Networks with input, output, and one or more hidden layers enable modeling non-linear data.

  • Perceptrons only create linear decision boundaries — fail for non-linearly separable data
  • Multiple hidden layers overcome this limitation

Backpropagation

Training algorithm for networks with hidden layers:

  1. Calculate output layer errors
  2. Propagate errors backward layer by layer
  3. Update weights progressively

Networks with multiple hidden layers are called deep neural networks.


Overfitting Prevention

Dropout: Randomly deactivates units during training, preventing over-reliance on individual units. All units function normally after training.


TensorFlow Example

import tensorflow as tf

model = tf.keras.Sequential([
    tf.keras.layers.Dense(64, activation='relu', input_shape=(n_features,)),
    tf.keras.layers.Dropout(0.5),
    tf.keras.layers.Dense(1, activation='sigmoid')
])

model.compile(optimizer='adam', loss='binary_crossentropy', metrics=['accuracy'])
model.fit(X_train, y_train, epochs=10)

Dense layers connect every node in one layer to all nodes in the previous layer.


Computer Vision

Images are made of pixels represented by RGB values (0–255 each). Direct neural networks on raw pixels face two problems: 1. Ignores spatial structure 2. Requires excessive weight calculations

Image Convolution

Applies a kernel matrix across an image, weighting each pixel by neighboring values. Different kernels serve different purposes — edge detection kernels highlight boundaries by amplifying pixel differences.

Pooling

Max-Pooling reduces input dimensions by sampling region-wise maximum values, leveraging similarity of adjacent pixels.

Flattening

Converts processed images into format suitable for traditional neural network layers.

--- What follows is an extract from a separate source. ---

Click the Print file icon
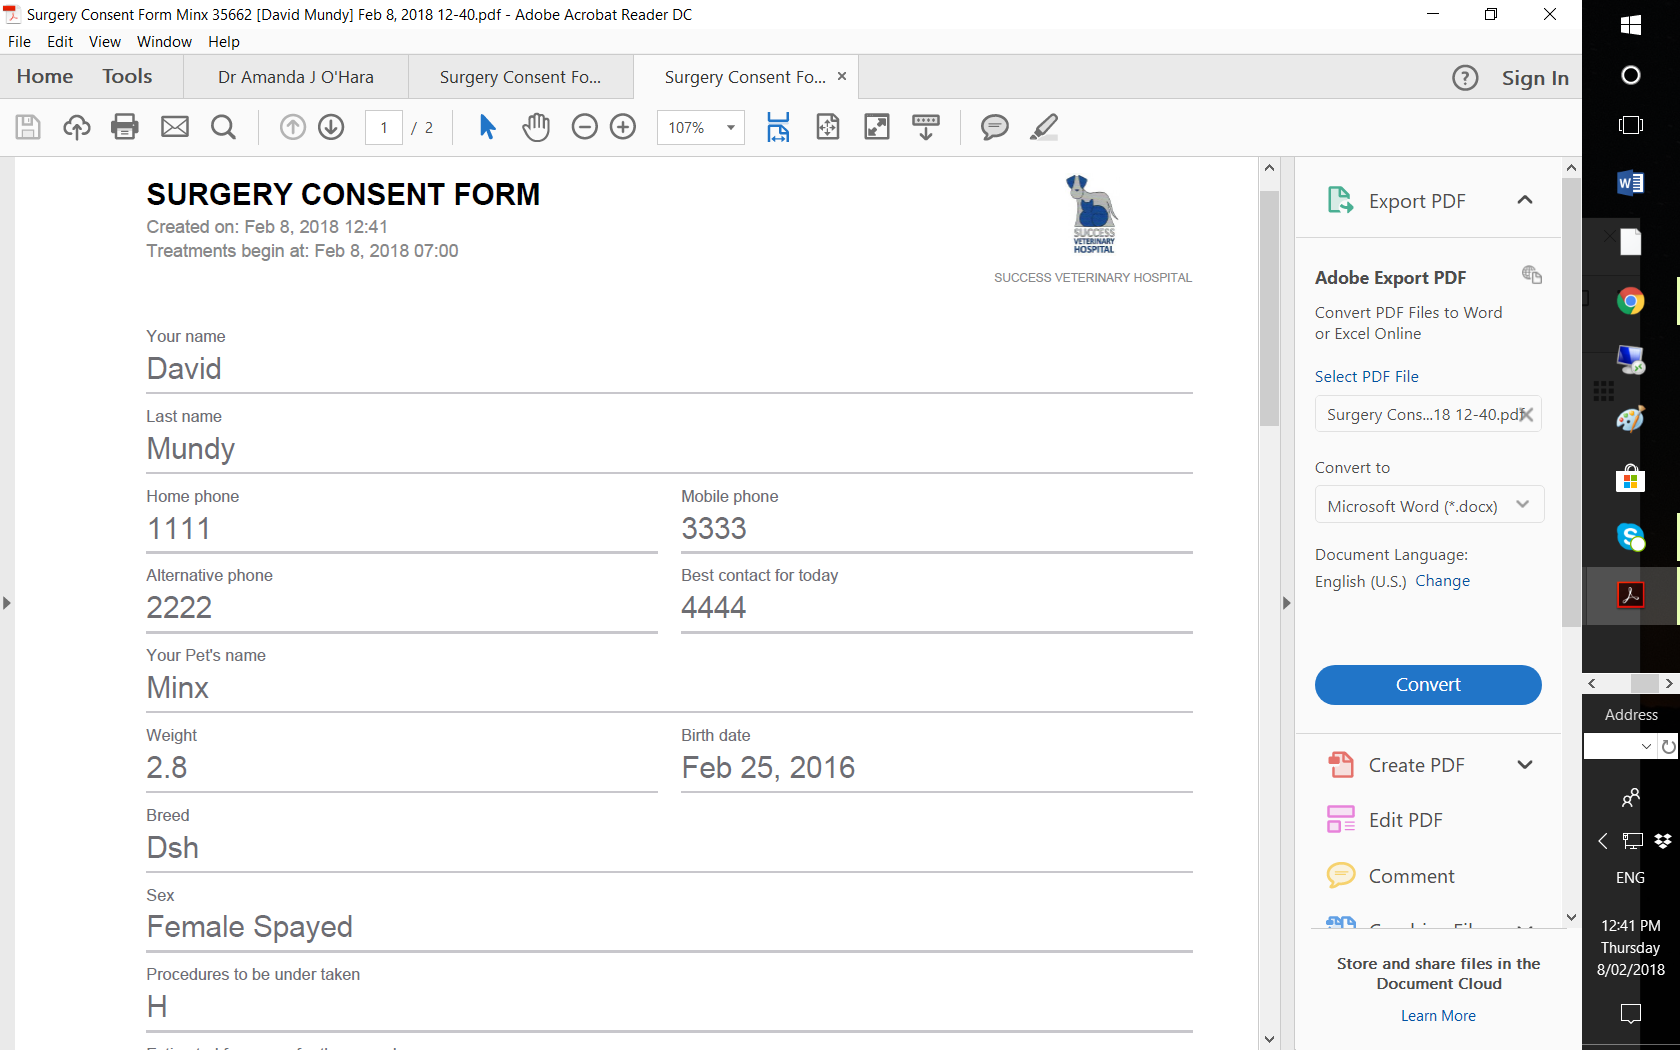 tap(125, 127)
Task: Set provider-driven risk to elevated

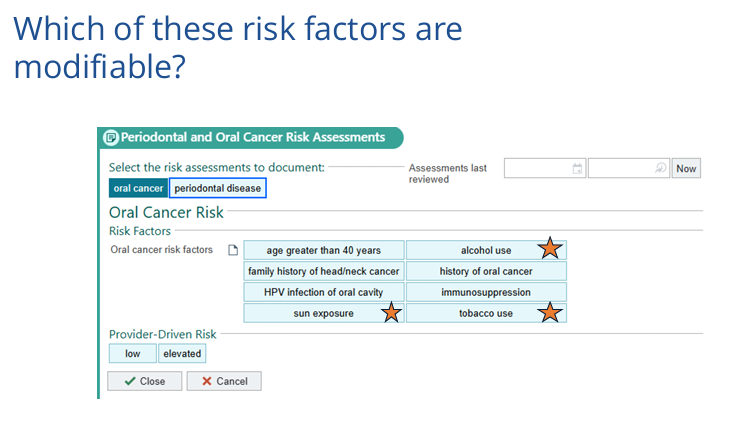Action: 182,353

Convolutional Neural Networks (CNNs)

Combine convolution, pooling, and dense layers for image analysis:

  1. Extract features through learned convolution filters
  2. Reduce dimensionality through pooling
  3. Feed flattened results into dense layers

Convolution + pooling together reduce sensitivity to image variations — slightly different angles produce comparable outputs.


Recurrent Neural Networks (RNNs)

Unlike feed-forward networks that produce fixed outputs, RNNs use their own outputs as subsequent inputs.

This enables variable-length outputs, making them suitable for: - Image captioning - Video analysis - Machine translation - Sequential data processing

The non-linear architecture processes sequences iteratively, generating outputs at multiple steps until completion.